Fr Tim Hazelwood said there is a perception in Ireland that priests are exempt from the same mental health issues which affect the general population.

He added that negativity surrounding his profession in recent years following a number of sex abuse scandals in the Roman Catholic Church has made young priests very anxious.

“In the last 10 years, nine priests have taken their own lives,” Fr Hazelwood explained to The Patricia Messinger Show on C103FM.

“There is a perception there that we are not supposed to be weak. Even among ourselves you are supposed to be strong, you are supposed to have ability.”

Fr Hazelwood said that clergymen are under the same stresses and strains as everyone else but their battles with mental health and addiction are little recognised.

“The reality is that priests represent life,” he said. “We are the same as everybody else. Some of us have mental health problems, some of us have addiction problems.

“There is an added stress that is put on to us ourselves and people project that image on to us of perfection.

“You are supposed to be alright all the time and you are not.”

Fr Hazelwood said that due to the nature of their profession, priests are confronted with the stark realities of death on a regular basis.

He recounted one Christmas Eve when he presided over the funeral of a young girl who took her own life, before having to officiate a Children’s Mass afterwards.

The Co.
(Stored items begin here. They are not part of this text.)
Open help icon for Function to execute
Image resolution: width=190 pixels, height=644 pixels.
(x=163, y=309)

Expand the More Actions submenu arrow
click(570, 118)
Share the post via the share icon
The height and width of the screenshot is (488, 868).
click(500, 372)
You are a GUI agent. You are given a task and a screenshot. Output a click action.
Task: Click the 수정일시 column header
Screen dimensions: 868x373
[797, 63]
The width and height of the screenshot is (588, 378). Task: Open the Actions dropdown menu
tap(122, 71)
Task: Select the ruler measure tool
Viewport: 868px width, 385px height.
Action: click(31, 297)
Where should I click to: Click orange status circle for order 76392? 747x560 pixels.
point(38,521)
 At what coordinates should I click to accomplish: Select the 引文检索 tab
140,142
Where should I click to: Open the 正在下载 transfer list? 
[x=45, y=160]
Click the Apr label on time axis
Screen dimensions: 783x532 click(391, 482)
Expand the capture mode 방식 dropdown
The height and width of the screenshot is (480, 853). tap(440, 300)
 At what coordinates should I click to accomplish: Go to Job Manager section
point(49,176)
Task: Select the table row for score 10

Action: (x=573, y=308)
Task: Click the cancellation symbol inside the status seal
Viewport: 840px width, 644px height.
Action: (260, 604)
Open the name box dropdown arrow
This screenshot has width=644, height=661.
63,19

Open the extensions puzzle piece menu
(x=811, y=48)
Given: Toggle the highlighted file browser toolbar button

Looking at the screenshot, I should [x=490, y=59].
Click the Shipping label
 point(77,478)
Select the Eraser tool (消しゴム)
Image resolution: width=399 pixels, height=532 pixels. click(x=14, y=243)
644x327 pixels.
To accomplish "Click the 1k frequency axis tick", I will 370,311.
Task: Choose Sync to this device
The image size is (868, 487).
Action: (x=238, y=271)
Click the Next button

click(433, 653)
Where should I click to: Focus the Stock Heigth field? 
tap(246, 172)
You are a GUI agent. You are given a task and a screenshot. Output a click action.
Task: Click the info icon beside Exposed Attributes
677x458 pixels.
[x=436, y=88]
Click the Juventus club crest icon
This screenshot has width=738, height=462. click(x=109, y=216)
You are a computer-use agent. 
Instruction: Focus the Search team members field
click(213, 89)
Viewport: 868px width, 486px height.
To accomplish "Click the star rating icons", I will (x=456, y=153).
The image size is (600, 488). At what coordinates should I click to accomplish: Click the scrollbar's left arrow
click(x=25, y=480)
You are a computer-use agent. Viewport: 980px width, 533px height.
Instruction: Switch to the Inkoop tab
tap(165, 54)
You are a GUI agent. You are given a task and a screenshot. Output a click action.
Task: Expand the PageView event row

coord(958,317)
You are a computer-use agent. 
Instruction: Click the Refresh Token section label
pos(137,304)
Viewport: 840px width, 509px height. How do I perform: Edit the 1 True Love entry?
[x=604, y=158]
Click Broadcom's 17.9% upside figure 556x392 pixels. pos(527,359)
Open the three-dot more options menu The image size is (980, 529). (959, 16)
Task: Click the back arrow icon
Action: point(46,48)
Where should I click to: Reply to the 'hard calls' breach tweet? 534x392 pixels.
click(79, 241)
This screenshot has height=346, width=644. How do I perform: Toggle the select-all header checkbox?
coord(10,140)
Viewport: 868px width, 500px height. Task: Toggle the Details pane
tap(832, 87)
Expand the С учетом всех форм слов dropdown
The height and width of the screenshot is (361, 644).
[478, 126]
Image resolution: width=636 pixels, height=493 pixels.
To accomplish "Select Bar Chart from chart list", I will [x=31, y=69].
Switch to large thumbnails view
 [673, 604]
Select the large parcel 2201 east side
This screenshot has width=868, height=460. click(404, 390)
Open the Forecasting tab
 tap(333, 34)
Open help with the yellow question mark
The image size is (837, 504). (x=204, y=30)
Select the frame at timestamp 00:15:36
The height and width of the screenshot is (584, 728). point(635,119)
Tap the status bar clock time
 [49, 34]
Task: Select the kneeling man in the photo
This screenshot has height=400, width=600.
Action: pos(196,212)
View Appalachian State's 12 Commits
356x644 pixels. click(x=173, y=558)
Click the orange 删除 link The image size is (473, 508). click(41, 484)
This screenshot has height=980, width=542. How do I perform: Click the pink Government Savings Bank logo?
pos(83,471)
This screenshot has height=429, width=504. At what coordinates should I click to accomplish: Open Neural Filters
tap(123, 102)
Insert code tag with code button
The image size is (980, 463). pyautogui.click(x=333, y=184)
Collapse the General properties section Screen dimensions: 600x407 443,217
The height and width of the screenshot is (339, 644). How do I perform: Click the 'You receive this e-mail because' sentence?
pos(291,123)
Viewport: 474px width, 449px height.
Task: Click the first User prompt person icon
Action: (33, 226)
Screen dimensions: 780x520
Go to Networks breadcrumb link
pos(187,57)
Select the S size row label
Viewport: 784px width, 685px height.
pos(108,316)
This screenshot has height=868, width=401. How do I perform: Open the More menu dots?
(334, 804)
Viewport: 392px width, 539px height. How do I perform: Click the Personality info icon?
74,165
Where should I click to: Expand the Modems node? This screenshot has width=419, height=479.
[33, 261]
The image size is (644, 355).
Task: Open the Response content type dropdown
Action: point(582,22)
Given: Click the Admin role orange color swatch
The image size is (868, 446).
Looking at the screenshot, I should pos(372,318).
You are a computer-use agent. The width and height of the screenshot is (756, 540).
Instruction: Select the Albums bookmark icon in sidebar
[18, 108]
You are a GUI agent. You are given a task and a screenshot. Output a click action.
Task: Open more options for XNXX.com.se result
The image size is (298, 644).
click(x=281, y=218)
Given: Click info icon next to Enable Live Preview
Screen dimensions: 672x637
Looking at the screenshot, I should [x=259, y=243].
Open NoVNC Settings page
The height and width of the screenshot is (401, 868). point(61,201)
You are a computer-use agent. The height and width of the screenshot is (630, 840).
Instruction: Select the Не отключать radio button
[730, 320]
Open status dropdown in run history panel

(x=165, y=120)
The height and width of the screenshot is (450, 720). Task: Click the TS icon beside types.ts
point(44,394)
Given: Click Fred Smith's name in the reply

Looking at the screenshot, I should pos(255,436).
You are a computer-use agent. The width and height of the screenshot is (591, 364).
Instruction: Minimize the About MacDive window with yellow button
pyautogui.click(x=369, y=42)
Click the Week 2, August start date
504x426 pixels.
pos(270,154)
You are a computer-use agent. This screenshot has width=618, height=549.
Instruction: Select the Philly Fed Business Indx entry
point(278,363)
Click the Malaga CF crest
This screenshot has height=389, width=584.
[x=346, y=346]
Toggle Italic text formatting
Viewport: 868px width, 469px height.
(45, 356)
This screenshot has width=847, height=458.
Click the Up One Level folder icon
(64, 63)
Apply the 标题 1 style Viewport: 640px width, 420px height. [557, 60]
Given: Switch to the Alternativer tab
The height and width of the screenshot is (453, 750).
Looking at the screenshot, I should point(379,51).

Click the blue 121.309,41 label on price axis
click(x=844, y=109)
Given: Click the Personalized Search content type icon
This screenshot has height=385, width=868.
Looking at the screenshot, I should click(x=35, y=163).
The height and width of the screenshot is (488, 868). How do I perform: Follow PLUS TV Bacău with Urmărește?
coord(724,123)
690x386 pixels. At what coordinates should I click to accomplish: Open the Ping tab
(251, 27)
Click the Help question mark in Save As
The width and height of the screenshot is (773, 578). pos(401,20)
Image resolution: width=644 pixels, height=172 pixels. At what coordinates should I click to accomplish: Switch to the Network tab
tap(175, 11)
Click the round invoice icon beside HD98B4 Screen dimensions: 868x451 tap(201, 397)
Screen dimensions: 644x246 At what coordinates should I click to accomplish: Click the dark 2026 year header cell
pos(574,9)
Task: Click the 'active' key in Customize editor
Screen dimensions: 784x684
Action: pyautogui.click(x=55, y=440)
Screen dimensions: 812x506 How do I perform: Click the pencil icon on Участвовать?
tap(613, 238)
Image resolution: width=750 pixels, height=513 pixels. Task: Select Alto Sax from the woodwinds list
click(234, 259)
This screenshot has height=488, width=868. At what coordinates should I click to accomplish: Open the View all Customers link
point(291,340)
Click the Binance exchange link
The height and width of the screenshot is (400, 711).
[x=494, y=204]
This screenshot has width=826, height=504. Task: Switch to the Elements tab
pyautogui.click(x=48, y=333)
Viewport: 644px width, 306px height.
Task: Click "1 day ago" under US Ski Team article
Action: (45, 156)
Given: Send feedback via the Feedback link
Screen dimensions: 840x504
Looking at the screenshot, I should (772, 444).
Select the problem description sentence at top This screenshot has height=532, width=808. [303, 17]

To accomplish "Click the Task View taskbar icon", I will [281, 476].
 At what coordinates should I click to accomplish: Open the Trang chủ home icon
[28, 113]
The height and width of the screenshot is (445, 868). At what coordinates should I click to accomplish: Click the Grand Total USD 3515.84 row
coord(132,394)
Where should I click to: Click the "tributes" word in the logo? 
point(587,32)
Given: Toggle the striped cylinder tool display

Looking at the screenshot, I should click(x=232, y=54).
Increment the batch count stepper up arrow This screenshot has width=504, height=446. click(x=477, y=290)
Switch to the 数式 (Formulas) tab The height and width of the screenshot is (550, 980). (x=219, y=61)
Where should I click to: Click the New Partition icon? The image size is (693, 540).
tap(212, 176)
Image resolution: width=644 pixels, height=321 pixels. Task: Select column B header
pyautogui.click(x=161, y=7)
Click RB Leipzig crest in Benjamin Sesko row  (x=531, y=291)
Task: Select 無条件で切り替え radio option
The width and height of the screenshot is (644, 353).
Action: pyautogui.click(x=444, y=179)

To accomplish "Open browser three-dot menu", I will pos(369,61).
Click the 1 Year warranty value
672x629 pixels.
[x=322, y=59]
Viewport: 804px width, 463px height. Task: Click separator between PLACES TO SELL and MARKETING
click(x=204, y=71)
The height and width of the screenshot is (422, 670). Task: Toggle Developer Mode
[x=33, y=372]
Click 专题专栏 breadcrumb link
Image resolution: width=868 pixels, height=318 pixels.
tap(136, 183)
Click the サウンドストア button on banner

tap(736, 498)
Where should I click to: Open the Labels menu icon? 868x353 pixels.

Cork-based priest said days such as those “take their toll” on the mental health of clergymen.

Fr Hazelwood also explained how controversies surrounding the Church in recent years have added to the stress of priests.

He said some even fear for their safety and gave the example of a priest in Cloyne, Co. Cork who was verbally attacked at the altar recently by a drunk parishioner.

“For the last 20 years, priests have had to quietly listen and take on an awful lot of negativity about the profession they love and the life they love and the faith that they love,” Fr Hazelwood said.

“A lot of priests are very upset over it because that is not what they signed up for or what they represent and yet it is put on them.

“We have no place to talk about that.”